Goal: Return every line of the data below exactly as it appears, keeping the same order.

Material supplied:
━━━━━━━━━━━━━━━━━━━━
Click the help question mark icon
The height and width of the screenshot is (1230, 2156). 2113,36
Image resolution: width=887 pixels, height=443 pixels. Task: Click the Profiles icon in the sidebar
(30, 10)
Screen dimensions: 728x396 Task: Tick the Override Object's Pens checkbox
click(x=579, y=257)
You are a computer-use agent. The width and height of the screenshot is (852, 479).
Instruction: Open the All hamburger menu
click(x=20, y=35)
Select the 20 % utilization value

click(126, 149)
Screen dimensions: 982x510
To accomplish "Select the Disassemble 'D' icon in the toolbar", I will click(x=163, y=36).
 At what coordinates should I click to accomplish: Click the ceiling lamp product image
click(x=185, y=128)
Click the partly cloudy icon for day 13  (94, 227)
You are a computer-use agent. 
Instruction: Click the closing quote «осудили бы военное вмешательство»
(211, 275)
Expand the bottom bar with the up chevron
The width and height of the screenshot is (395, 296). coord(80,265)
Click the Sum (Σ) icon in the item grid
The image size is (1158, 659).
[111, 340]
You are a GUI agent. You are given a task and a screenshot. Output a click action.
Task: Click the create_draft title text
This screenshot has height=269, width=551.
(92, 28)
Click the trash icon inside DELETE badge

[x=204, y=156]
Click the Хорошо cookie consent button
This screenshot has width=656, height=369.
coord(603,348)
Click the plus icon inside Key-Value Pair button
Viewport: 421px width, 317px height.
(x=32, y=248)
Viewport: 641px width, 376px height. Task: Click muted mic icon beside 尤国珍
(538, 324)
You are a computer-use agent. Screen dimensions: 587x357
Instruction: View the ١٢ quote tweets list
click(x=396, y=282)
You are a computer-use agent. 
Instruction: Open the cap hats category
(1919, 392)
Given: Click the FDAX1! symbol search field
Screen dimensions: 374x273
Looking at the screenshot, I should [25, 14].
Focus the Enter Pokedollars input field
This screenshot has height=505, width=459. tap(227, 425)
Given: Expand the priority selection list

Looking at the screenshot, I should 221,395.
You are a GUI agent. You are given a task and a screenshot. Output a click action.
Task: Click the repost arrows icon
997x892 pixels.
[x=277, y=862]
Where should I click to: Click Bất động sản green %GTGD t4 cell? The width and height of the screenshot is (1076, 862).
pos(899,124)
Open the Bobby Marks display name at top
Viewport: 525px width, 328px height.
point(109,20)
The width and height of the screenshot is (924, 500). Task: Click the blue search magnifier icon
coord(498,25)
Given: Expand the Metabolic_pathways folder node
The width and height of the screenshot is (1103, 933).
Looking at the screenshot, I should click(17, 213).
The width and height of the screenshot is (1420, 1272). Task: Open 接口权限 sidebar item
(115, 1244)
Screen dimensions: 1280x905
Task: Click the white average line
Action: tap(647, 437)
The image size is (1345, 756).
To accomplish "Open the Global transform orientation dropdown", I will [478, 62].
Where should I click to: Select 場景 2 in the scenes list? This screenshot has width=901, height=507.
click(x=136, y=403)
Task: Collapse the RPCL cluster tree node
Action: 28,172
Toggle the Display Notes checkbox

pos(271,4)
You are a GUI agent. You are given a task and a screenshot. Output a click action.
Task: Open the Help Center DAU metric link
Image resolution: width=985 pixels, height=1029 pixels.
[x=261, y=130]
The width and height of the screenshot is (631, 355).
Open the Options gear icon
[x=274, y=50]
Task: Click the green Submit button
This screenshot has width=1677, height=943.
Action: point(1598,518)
━━━━━━━━━━━━━━━━━━━━
Expected answer:
Click the help question mark icon
The height and width of the screenshot is (1230, 2156). 2113,36
Image resolution: width=887 pixels, height=443 pixels. Task: Click the Profiles icon in the sidebar
(30, 10)
Screen dimensions: 728x396 Task: Tick the Override Object's Pens checkbox
click(x=579, y=257)
You are a computer-use agent. The width and height of the screenshot is (852, 479).
Instruction: Open the All hamburger menu
click(x=20, y=35)
Select the 20 % utilization value

click(126, 149)
Screen dimensions: 982x510
To accomplish "Select the Disassemble 'D' icon in the toolbar", I will click(x=163, y=36).
 At what coordinates should I click to accomplish: Click the ceiling lamp product image
click(x=185, y=128)
Click the partly cloudy icon for day 13  (94, 227)
You are a computer-use agent. 
Instruction: Click the closing quote «осудили бы военное вмешательство»
(211, 275)
Expand the bottom bar with the up chevron
The width and height of the screenshot is (395, 296). coord(80,265)
Click the Sum (Σ) icon in the item grid
The image size is (1158, 659).
[111, 340]
You are a GUI agent. You are given a task and a screenshot. Output a click action.
Task: Click the create_draft title text
This screenshot has height=269, width=551.
(92, 28)
Click the trash icon inside DELETE badge

[x=204, y=156]
Click the Хорошо cookie consent button
This screenshot has width=656, height=369.
coord(603,348)
Click the plus icon inside Key-Value Pair button
Viewport: 421px width, 317px height.
(x=32, y=248)
Viewport: 641px width, 376px height. Task: Click muted mic icon beside 尤国珍
(538, 324)
You are a computer-use agent. Screen dimensions: 587x357
Instruction: View the ١٢ quote tweets list
click(x=396, y=282)
You are a computer-use agent. 
Instruction: Open the cap hats category
(1919, 392)
Given: Click the FDAX1! symbol search field
Screen dimensions: 374x273
Looking at the screenshot, I should [25, 14].
Focus the Enter Pokedollars input field
This screenshot has height=505, width=459. tap(227, 425)
Given: Expand the priority selection list

Looking at the screenshot, I should 221,395.
You are a GUI agent. You are given a task and a screenshot. Output a click action.
Task: Click the repost arrows icon
997x892 pixels.
[x=277, y=862]
Where should I click to: Click Bất động sản green %GTGD t4 cell? The width and height of the screenshot is (1076, 862).
pos(899,124)
Open the Bobby Marks display name at top
Viewport: 525px width, 328px height.
point(109,20)
The width and height of the screenshot is (924, 500). Task: Click the blue search magnifier icon
coord(498,25)
Given: Expand the Metabolic_pathways folder node
The width and height of the screenshot is (1103, 933).
Looking at the screenshot, I should click(17, 213).
The width and height of the screenshot is (1420, 1272). Task: Open 接口权限 sidebar item
(115, 1244)
Screen dimensions: 1280x905
Task: Click the white average line
Action: tap(647, 437)
The image size is (1345, 756).
To accomplish "Open the Global transform orientation dropdown", I will [478, 62].
Where should I click to: Select 場景 2 in the scenes list? This screenshot has width=901, height=507.
click(x=136, y=403)
Task: Collapse the RPCL cluster tree node
Action: 28,172
Toggle the Display Notes checkbox

pos(271,4)
You are a GUI agent. You are given a task and a screenshot. Output a click action.
Task: Open the Help Center DAU metric link
Image resolution: width=985 pixels, height=1029 pixels.
[x=261, y=130]
The width and height of the screenshot is (631, 355).
Open the Options gear icon
[x=274, y=50]
Task: Click the green Submit button
This screenshot has width=1677, height=943.
Action: point(1598,518)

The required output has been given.